═══ MATERIAL FOR THIS EXERCISE

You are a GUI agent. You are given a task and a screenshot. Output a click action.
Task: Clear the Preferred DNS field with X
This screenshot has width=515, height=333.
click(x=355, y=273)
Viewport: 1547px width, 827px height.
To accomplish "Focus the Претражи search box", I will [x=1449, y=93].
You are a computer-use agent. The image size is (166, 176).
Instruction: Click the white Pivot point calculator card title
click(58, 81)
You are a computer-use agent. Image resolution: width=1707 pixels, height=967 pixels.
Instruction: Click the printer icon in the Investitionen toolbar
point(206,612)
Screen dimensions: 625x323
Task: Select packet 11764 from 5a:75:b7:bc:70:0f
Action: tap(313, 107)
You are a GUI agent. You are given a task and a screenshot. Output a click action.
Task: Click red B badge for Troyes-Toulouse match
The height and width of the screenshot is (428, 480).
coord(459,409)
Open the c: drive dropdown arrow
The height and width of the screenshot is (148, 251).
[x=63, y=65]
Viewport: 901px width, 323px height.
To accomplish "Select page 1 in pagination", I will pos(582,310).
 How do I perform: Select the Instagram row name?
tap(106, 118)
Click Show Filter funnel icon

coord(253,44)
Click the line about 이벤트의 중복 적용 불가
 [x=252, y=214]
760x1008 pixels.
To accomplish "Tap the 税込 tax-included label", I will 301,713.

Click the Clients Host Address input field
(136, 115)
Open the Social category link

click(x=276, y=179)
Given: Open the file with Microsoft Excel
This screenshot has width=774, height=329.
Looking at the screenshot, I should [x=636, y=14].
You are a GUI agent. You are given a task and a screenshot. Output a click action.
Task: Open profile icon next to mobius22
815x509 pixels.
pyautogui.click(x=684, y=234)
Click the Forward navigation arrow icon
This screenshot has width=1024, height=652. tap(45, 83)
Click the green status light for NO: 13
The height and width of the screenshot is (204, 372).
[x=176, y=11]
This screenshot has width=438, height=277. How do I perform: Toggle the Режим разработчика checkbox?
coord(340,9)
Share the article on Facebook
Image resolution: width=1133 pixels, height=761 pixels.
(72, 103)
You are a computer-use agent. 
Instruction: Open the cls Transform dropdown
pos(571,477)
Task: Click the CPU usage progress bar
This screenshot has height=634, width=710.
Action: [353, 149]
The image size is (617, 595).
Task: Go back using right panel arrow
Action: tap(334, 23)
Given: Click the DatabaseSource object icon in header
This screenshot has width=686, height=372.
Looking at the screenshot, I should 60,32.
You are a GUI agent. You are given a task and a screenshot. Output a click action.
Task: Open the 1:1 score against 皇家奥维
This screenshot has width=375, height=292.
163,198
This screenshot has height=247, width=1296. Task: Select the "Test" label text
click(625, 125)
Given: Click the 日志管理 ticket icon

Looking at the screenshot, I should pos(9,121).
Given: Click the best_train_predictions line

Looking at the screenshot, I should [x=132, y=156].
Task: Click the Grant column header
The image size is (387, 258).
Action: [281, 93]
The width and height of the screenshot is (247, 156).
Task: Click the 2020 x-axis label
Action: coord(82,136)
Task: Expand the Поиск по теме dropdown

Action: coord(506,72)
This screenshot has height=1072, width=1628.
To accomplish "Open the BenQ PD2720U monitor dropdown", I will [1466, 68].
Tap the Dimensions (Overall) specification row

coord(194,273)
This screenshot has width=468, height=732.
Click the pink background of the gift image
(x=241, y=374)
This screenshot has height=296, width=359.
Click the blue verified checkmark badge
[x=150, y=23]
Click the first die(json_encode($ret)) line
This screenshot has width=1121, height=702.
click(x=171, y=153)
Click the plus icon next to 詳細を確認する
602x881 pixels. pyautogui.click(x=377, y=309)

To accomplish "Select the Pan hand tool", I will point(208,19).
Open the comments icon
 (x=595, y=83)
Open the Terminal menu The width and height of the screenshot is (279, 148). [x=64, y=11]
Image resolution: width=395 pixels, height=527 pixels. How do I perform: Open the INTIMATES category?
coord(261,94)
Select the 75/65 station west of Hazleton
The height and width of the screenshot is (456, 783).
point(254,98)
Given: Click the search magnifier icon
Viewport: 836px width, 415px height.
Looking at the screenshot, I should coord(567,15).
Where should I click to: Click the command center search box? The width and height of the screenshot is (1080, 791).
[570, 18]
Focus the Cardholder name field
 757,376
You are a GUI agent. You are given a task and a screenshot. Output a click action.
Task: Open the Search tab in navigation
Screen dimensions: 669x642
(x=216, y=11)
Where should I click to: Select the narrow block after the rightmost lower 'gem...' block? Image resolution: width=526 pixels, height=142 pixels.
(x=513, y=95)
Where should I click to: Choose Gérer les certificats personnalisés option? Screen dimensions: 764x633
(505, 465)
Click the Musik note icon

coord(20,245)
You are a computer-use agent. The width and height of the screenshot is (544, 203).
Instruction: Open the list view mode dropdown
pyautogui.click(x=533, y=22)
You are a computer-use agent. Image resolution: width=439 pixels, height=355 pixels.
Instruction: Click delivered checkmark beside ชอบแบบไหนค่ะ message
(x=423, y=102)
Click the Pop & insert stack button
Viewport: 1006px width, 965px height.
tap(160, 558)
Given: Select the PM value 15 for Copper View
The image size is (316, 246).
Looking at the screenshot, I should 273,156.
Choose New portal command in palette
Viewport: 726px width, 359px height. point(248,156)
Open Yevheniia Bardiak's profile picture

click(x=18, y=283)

══════

Give back the data above exactly, so that every line matches.

• OUTPUT FOR THIS EXERCISE
You are a GUI agent. You are given a task and a screenshot. Output a click action.
Task: Clear the Preferred DNS field with X
This screenshot has width=515, height=333.
click(x=355, y=273)
Viewport: 1547px width, 827px height.
To accomplish "Focus the Претражи search box", I will [x=1449, y=93].
You are a computer-use agent. The image size is (166, 176).
Instruction: Click the white Pivot point calculator card title
click(58, 81)
You are a computer-use agent. Image resolution: width=1707 pixels, height=967 pixels.
Instruction: Click the printer icon in the Investitionen toolbar
point(206,612)
Screen dimensions: 625x323
Task: Select packet 11764 from 5a:75:b7:bc:70:0f
Action: tap(313, 107)
You are a GUI agent. You are given a task and a screenshot. Output a click action.
Task: Click red B badge for Troyes-Toulouse match
The height and width of the screenshot is (428, 480).
coord(459,409)
Open the c: drive dropdown arrow
The height and width of the screenshot is (148, 251).
[x=63, y=65]
Viewport: 901px width, 323px height.
To accomplish "Select page 1 in pagination", I will pos(582,310).
 How do I perform: Select the Instagram row name?
tap(106, 118)
Click Show Filter funnel icon

coord(253,44)
Click the line about 이벤트의 중복 적용 불가
 [x=252, y=214]
760x1008 pixels.
To accomplish "Tap the 税込 tax-included label", I will 301,713.

Click the Clients Host Address input field
(136, 115)
Open the Social category link

click(x=276, y=179)
Given: Open the file with Microsoft Excel
This screenshot has width=774, height=329.
Looking at the screenshot, I should [x=636, y=14].
You are a GUI agent. You are given a task and a screenshot. Output a click action.
Task: Open profile icon next to mobius22
815x509 pixels.
pyautogui.click(x=684, y=234)
Click the Forward navigation arrow icon
This screenshot has width=1024, height=652. tap(45, 83)
Click the green status light for NO: 13
The height and width of the screenshot is (204, 372).
[x=176, y=11]
This screenshot has width=438, height=277. How do I perform: Toggle the Режим разработчика checkbox?
coord(340,9)
Share the article on Facebook
Image resolution: width=1133 pixels, height=761 pixels.
(72, 103)
You are a computer-use agent. 
Instruction: Open the cls Transform dropdown
pos(571,477)
Task: Click the CPU usage progress bar
This screenshot has height=634, width=710.
Action: [353, 149]
The image size is (617, 595).
Task: Go back using right panel arrow
Action: tap(334, 23)
Given: Click the DatabaseSource object icon in header
This screenshot has width=686, height=372.
Looking at the screenshot, I should 60,32.
You are a GUI agent. You are given a task and a screenshot. Output a click action.
Task: Open the 1:1 score against 皇家奥维
This screenshot has width=375, height=292.
163,198
This screenshot has height=247, width=1296. Task: Select the "Test" label text
click(625, 125)
Given: Click the 日志管理 ticket icon

Looking at the screenshot, I should pos(9,121).
Given: Click the best_train_predictions line

Looking at the screenshot, I should [x=132, y=156].
Task: Click the Grant column header
The image size is (387, 258).
Action: [281, 93]
The width and height of the screenshot is (247, 156).
Task: Click the 2020 x-axis label
Action: coord(82,136)
Task: Expand the Поиск по теме dropdown

Action: coord(506,72)
This screenshot has height=1072, width=1628.
To accomplish "Open the BenQ PD2720U monitor dropdown", I will [1466, 68].
Tap the Dimensions (Overall) specification row

coord(194,273)
This screenshot has width=468, height=732.
Click the pink background of the gift image
(x=241, y=374)
This screenshot has height=296, width=359.
Click the blue verified checkmark badge
[x=150, y=23]
Click the first die(json_encode($ret)) line
This screenshot has width=1121, height=702.
click(x=171, y=153)
Click the plus icon next to 詳細を確認する
602x881 pixels. pyautogui.click(x=377, y=309)

To accomplish "Select the Pan hand tool", I will point(208,19).
Open the comments icon
 (x=595, y=83)
Open the Terminal menu The width and height of the screenshot is (279, 148). [x=64, y=11]
Image resolution: width=395 pixels, height=527 pixels. How do I perform: Open the INTIMATES category?
coord(261,94)
Select the 75/65 station west of Hazleton
The height and width of the screenshot is (456, 783).
point(254,98)
Given: Click the search magnifier icon
Viewport: 836px width, 415px height.
Looking at the screenshot, I should coord(567,15).
Where should I click to: Click the command center search box? The width and height of the screenshot is (1080, 791).
[570, 18]
Focus the Cardholder name field
 757,376
You are a GUI agent. You are given a task and a screenshot. Output a click action.
Task: Open the Search tab in navigation
Screen dimensions: 669x642
(x=216, y=11)
Where should I click to: Select the narrow block after the rightmost lower 'gem...' block? Image resolution: width=526 pixels, height=142 pixels.
(x=513, y=95)
Where should I click to: Choose Gérer les certificats personnalisés option? Screen dimensions: 764x633
(505, 465)
Click the Musik note icon

coord(20,245)
You are a computer-use agent. The width and height of the screenshot is (544, 203).
Instruction: Open the list view mode dropdown
pyautogui.click(x=533, y=22)
You are a computer-use agent. Image resolution: width=439 pixels, height=355 pixels.
Instruction: Click delivered checkmark beside ชอบแบบไหนค่ะ message
(x=423, y=102)
Click the Pop & insert stack button
Viewport: 1006px width, 965px height.
tap(160, 558)
Given: Select the PM value 15 for Copper View
The image size is (316, 246).
Looking at the screenshot, I should 273,156.
Choose New portal command in palette
Viewport: 726px width, 359px height. point(248,156)
Open Yevheniia Bardiak's profile picture

click(x=18, y=283)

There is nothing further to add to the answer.